--- START OF Entries supplied ---
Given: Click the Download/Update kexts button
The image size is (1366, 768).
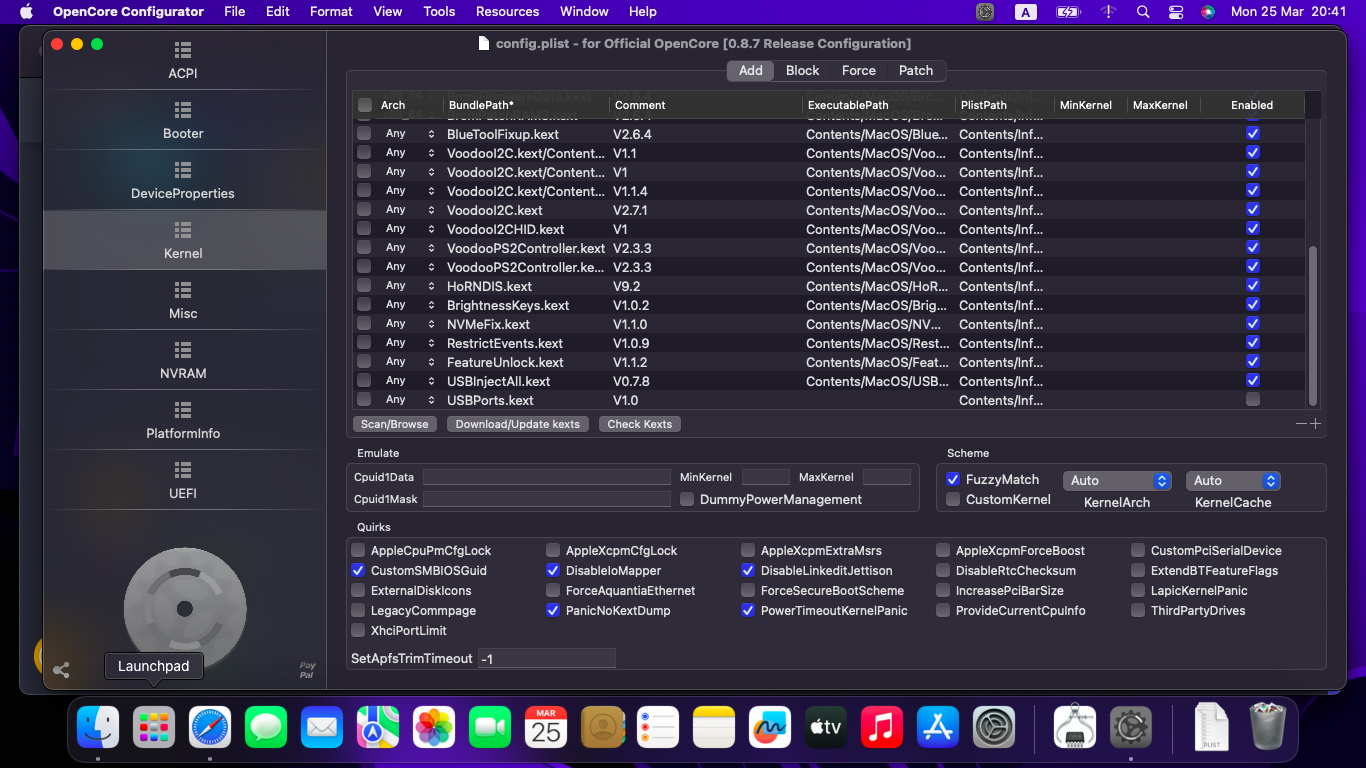Looking at the screenshot, I should pos(518,424).
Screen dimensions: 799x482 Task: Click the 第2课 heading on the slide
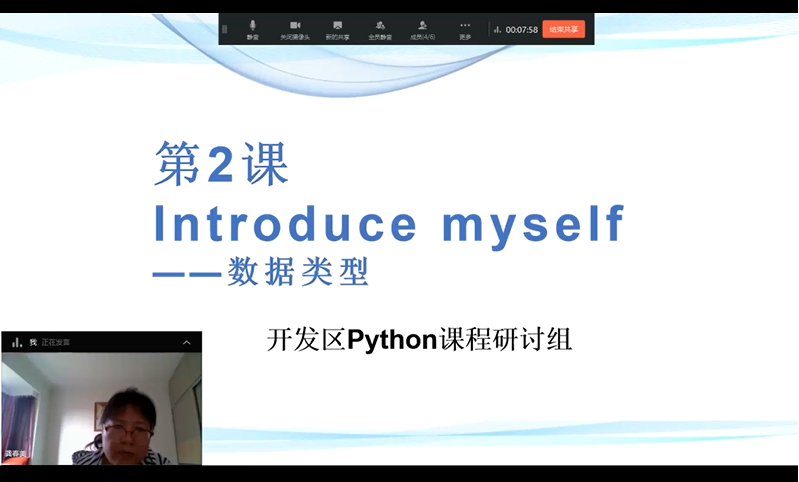(221, 165)
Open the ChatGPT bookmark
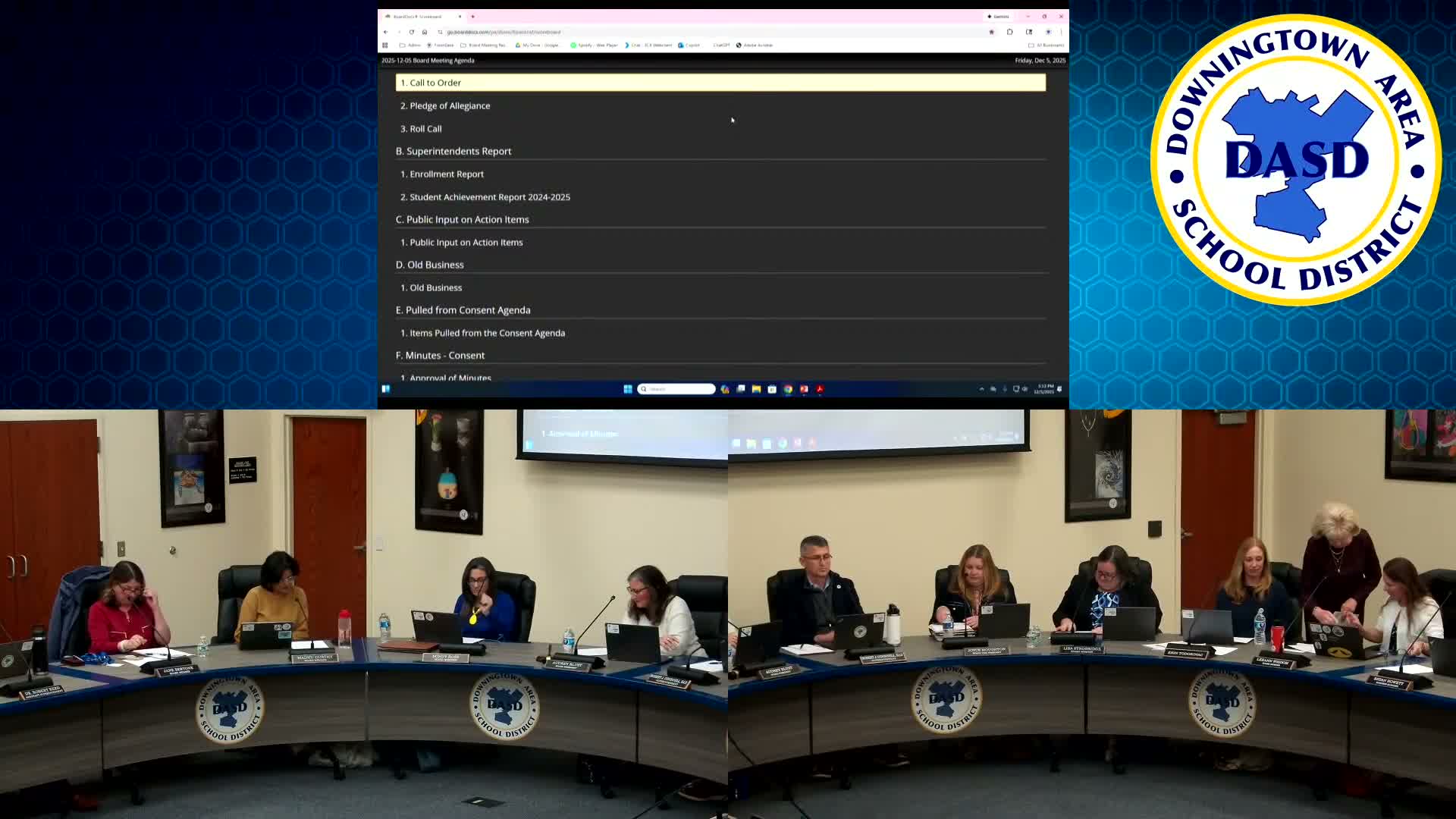 pos(721,45)
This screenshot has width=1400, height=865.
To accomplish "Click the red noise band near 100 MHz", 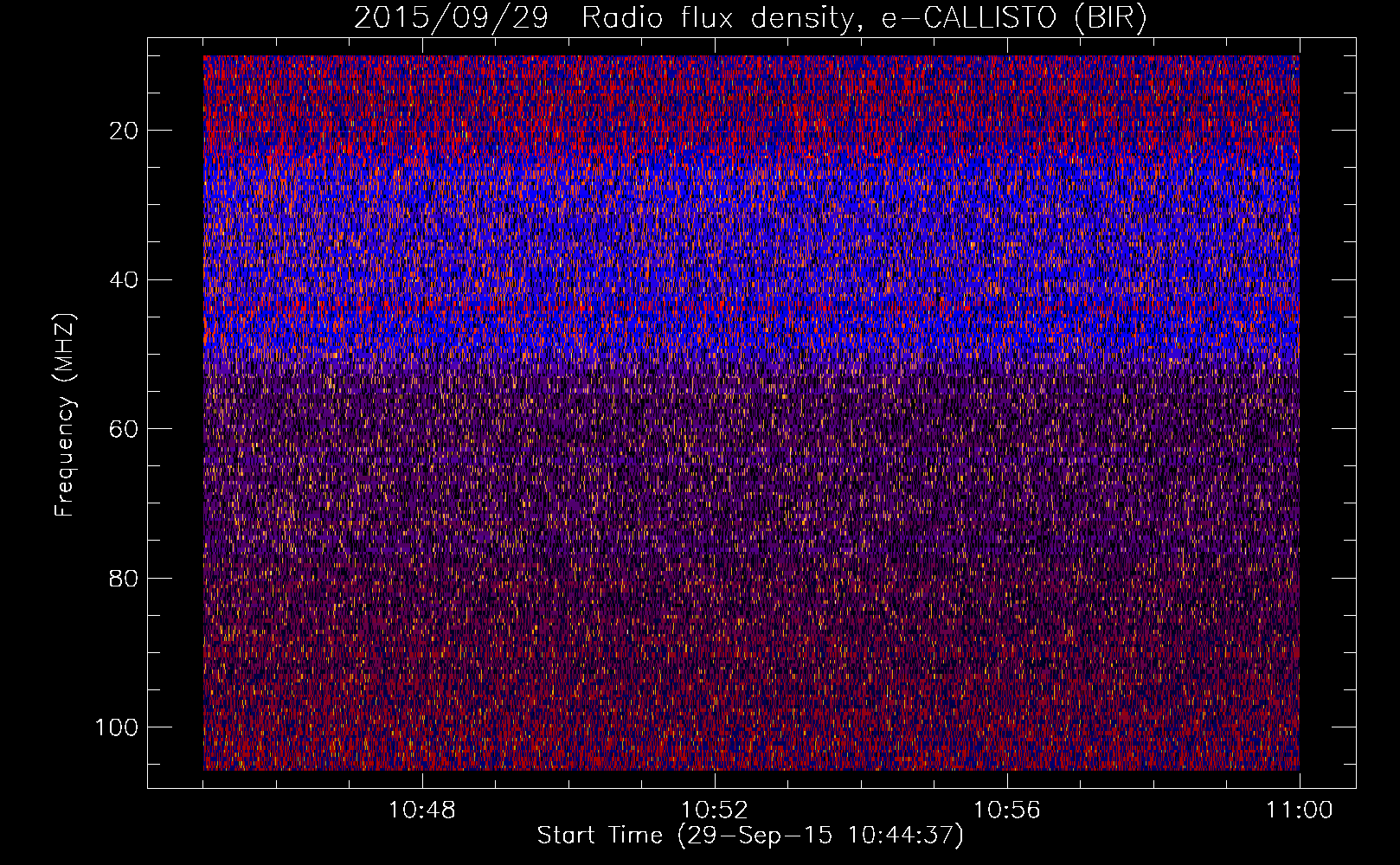I will (x=751, y=735).
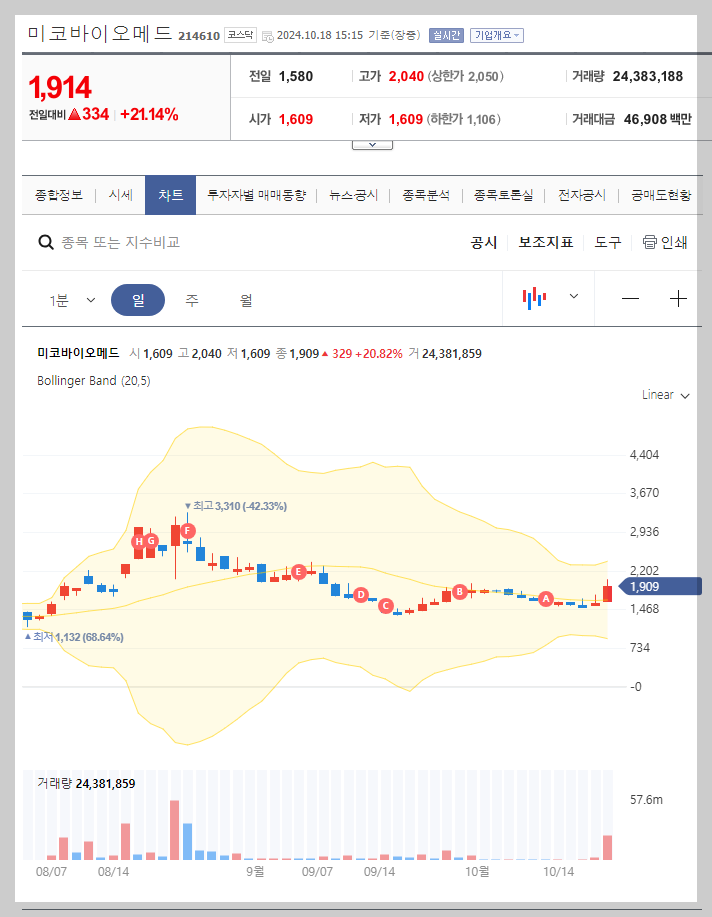Viewport: 712px width, 917px height.
Task: Click the candlestick chart style icon
Action: 535,296
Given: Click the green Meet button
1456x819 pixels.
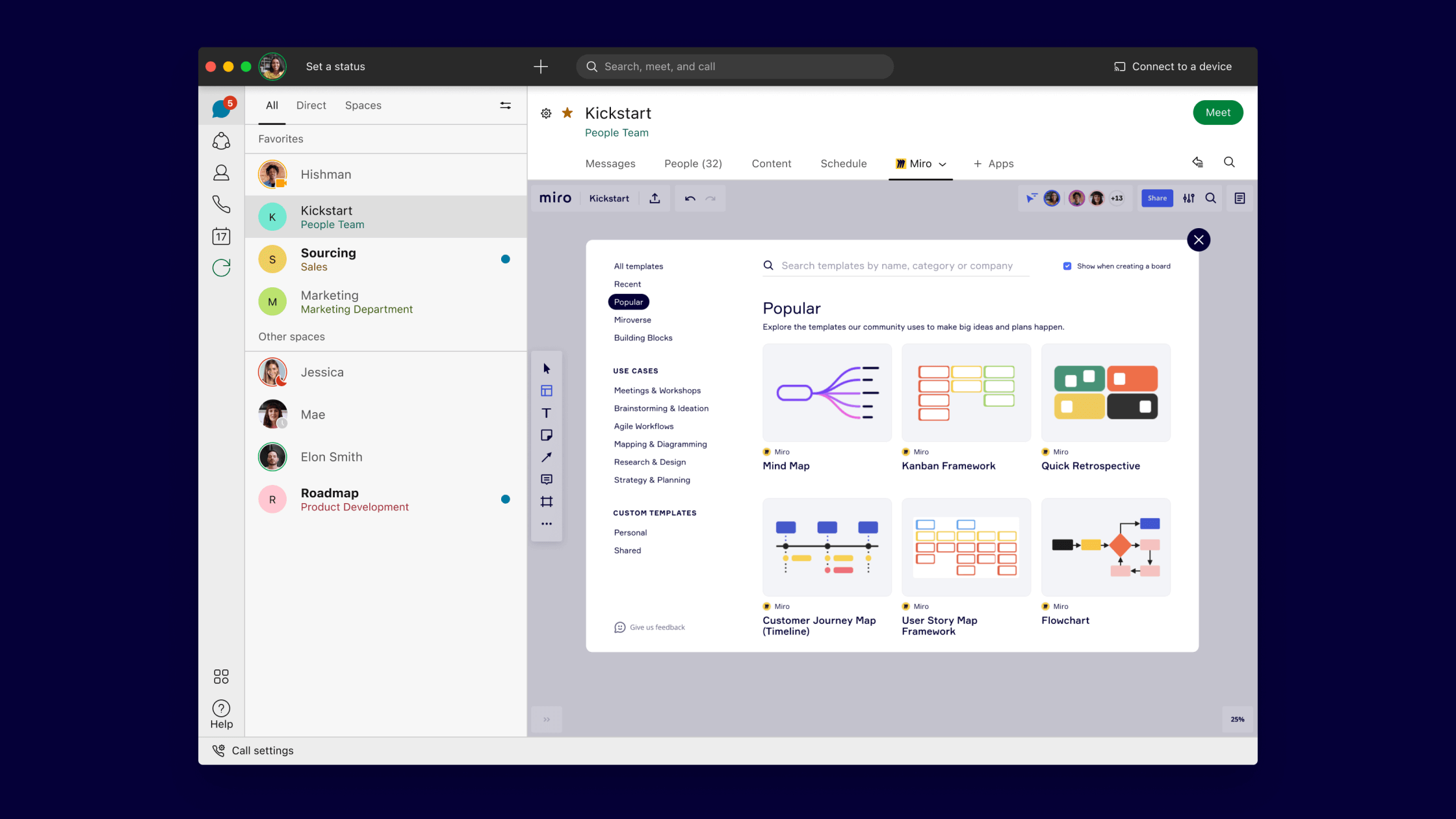Looking at the screenshot, I should coord(1217,112).
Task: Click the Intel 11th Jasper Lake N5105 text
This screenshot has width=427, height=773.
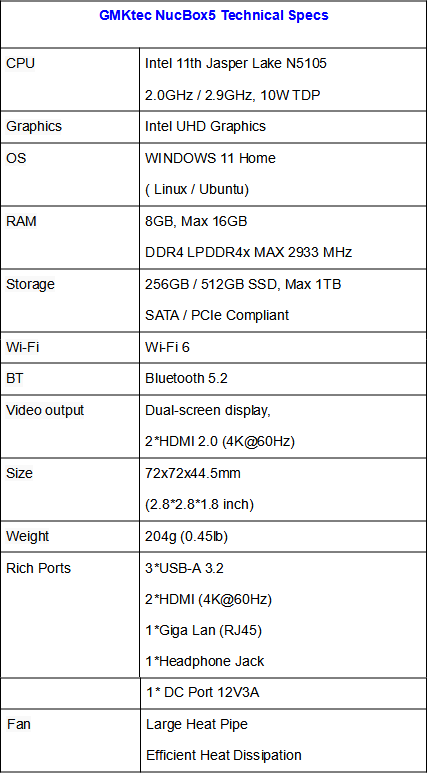Action: [x=236, y=64]
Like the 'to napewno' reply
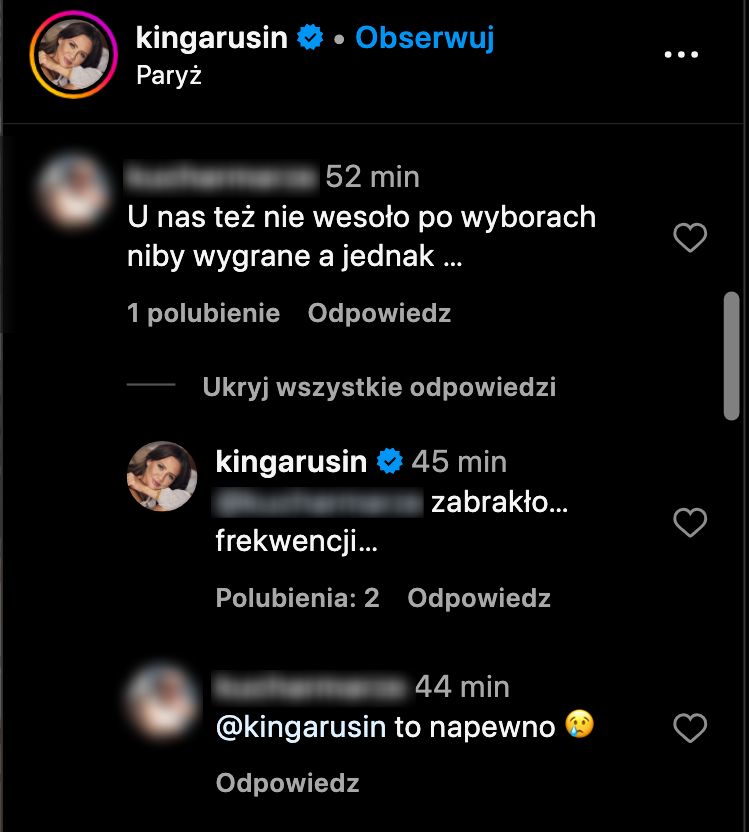The height and width of the screenshot is (832, 749). pos(690,729)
--- END OF Entries supplied ---
## Directive
Repeat the rows above word for word, starting at the line containing "Given: Click the green Meet button" and ending at the line containing "Action: [x=236, y=64]", both lines included. Leave the pictures out of your answer.

## Solution for this exercise
Given: Click the green Meet button
1456x819 pixels.
Looking at the screenshot, I should coord(1217,112).
Task: Click the Intel 11th Jasper Lake N5105 text
This screenshot has width=427, height=773.
Action: [x=236, y=64]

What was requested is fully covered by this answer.